11. Both Emcor Limited and RIBS had expressed the view that they would want to have four to six weeks to carry out a due diligence exercise as to the compliance of the existing design with the Trust construction requirements and for completion of designs before they were willing to take on a full design responsibility. At the meeting of 17 November Mr Troup says that there was mention of a letter of intent from the defendants. None was forthcoming and clearly no agreement was concluded at that meeting. In any event no one representing NEE had the requisite authority to conclude a contract, as Mr Troup would have been well aware. He would have been well aware by virtue of his relationship with Mr Shewan and of course the many discussions he had had in dealings before.


12. Between 4 November 2004 and 19 November 2004 Mr Shewan and Mr Troup spoke with each other frequently and discussed the project. RIBS' original tender price on the basis of supply and installation was substantially reduced to £4.3 million from a figure in excess of £4.5 million, indicating the input of Mr Shewan as to acceptable profits and overheads and reflecting also a strong desire by RIBS to secure a contract. On 19 November 2004 Mr Shewan convened a meeting at a hotel venue in Huntly, Scotland, in order to discuss RIBS' revised tender price of £4.3 million. What transpired at this meeting and what appears from the e-mail correspondence shortly afterwards is relied upon by the claimants to found their case that a supply and installation agreement was concluded between the parties with an option to bolt on full design obligation after due diligence.


The claimants' case.


13. The claimants rely upon a schedule of 23 letters and e-mails between 28 July 2004 and 25 April 2006 as also evidencing a concluded subcontract compliant with the requirements of section 107 of the Housing Grants and Reconstruction Act 1996. In the alternative they assert that there was in any event a freestanding agreement between the parties to adjudicate disputes between them based upon the fact that a provision for adjudication was contained in the Robertson tender documents and "that this was the defendants' own procedure". Mr Mort submits that adjudication has obvious advantages, specifically the quick and cheap resolution of disputes by an independent specialist from the industry, and it is "relatively non-confrontational" (sic) and allows parties to resolve their disputes during the course of a long project, whilst keeping some sort of ongoing commercial relationship alive. He goes on to submit that each of these advantages are equally valid whether or not for some technical reason the subcontract is achieved. As pleaded the claimant's case for such a freestanding agreement has no legal basis.


14. In reality the claimant's case that there was a concluded subcontract for mechanical and electrical works on a supply and installation basis falls to be determined mainly, but not exclusively, as to what transpired at the meetings on 17 November 2004 and 19 November 2004, as evidenced in the e-mails between the claimant's Mr Troup and the defendant's Mr Shewan. Accordingly the oral evidence at the hearing focused on these events and matters.


The meeting of 17 March 2004.

**Information supplied**:

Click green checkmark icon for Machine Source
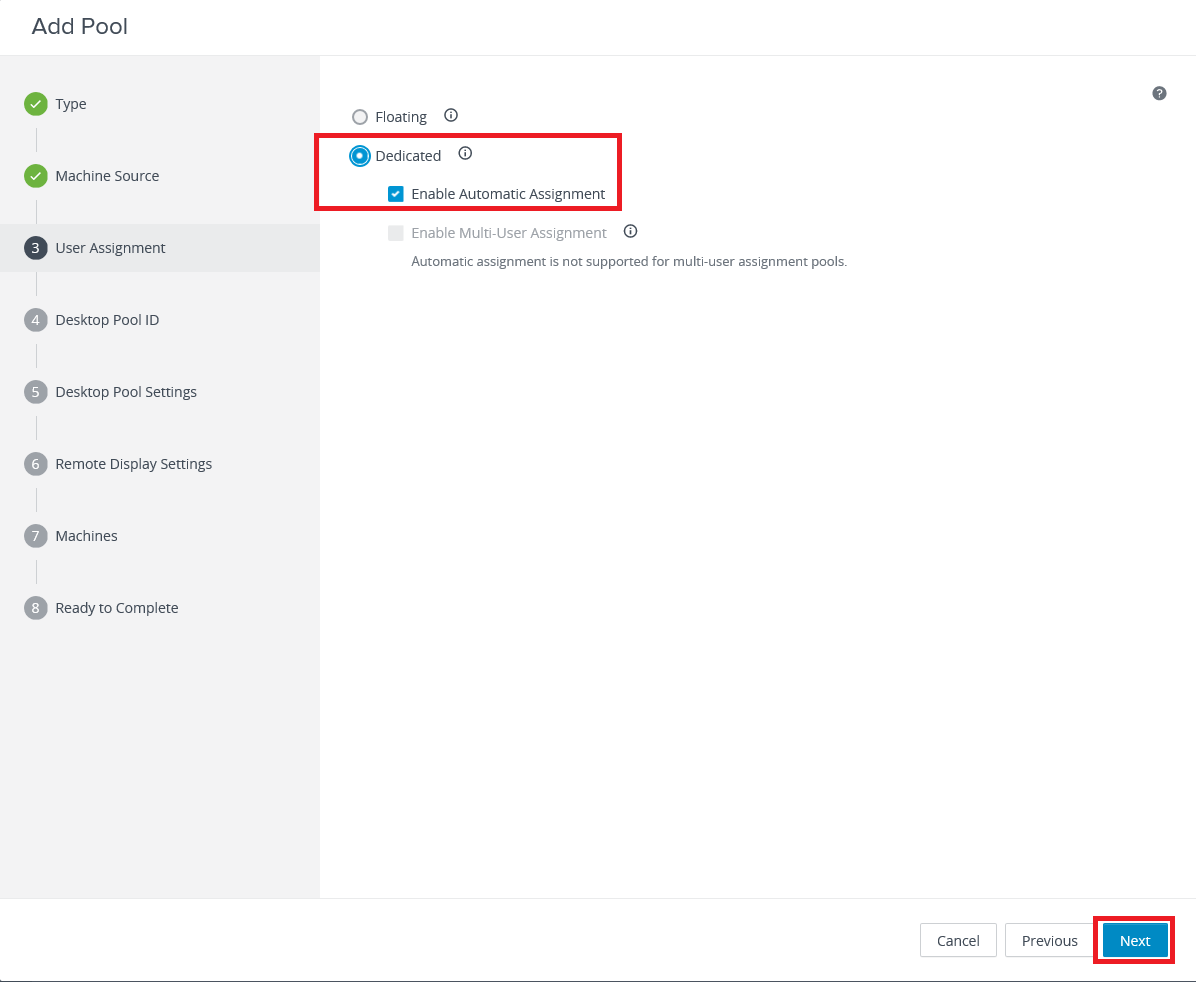The image size is (1196, 982). coord(36,176)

**Exercise 1**:
Answer these questions from the passage on the subcontract dispute, one line per answer, marked (a), (b), (c) like the questions.
(a) To what figure was RIBS' original tender price reduced?
(b) Where did Mr Shewan convene the meeting of 19 November 2004?
(c) How many letters and e-mails are in the schedule the claimants rely upon?
**Exercise 2**: Output the stretch of the passage on the subcontract dispute from "14. In reality" through "events and matters.", reproducing it word for word.
**Exercise 3**: Go on with the passage on the subcontract dispute, picking up right after its final line.

**Output 1**:
(a) £4.3 million, down from a figure in excess of £4.5 million.
(b) At a hotel venue in Huntly, Scotland.
(c) 23, dated between 28 July 2004 and 25 April 2006.

**Output 2**:
14. In reality the claimant's case that there was a concluded subcontract for mechanical and electrical works on a supply and installation basis falls to be determined mainly, but not exclusively, as to what transpired at the meetings on 17 November 2004 and 19 November 2004, as evidenced in the e-mails between the claimant's Mr Troup and the defendant's Mr Shewan. Accordingly the oral evidence at the hearing focused on these events and matters.

**Output 3**:
15. This was clearly part of the tender assessment procedure. I am satisfied that it was an exploratory meeting convened by NEE, who were not the decision makers, to assess the respective merits of Emcor Limited and RIBS. It led to the report to the Group that I referred to earlier. RIBS may have been made aware of NEE's view that it would be appropriate to approach the engagement of an M and E subcontractor, firstly, on a supply and install basis and then to separately and subsequently, after due diligence, follow the option of converting to a full design and build contract with novation of the TPS design, all by bolting on a total design agreement. I am satisfied that Mr Troup, a canny and very experienced contractor, however fortified by the subsidiary team's view, was aware of the approach of Mr Shewan and the Group in a PFI contract setting. There had been discussions with Mr Shewan about pricing, including acceptable levels of overhead and profits. On 4 November 2004 RIBS were asked for prices were TPS' design was novated to them and what RIBS' price would be to reflect the employer's requirements and construction proposals. I deal with the prelude to the meeting of 19 November 2004.


The essential background.


16. Without a doubt the claimant’s preferred option was to have a supply and install contract and the option after due diligence to convert, if commercially attractive, to a full design and build contract. It had the assurance that the operational team of NEE were in favour of such an approach and that in principle Mr Shewan favoured RIBS as a reliable and trustworthy M and E partner. On the other hand, RIBS were at a distinct commercial disadvantage insofar as their price on a supply and install basis was £186,000 above that of Emcor Limited, who were local to Morpeth, with the mobilisation and supervisory advantages which that gave in the estimation of NEE. Mr Shewan knew that there was an operational necessity to have an M and E contract in place by late November or December in order to fulfil the programme requirements for the build team. For him, whilst there was a risk that neither Emcor Limited or RIBS would not accept full design responsibility after due diligence, leaving him with no choice other than to accept an install contract only, nonetheless, Emcor were available at a significantly lower price than RIBS on that basis.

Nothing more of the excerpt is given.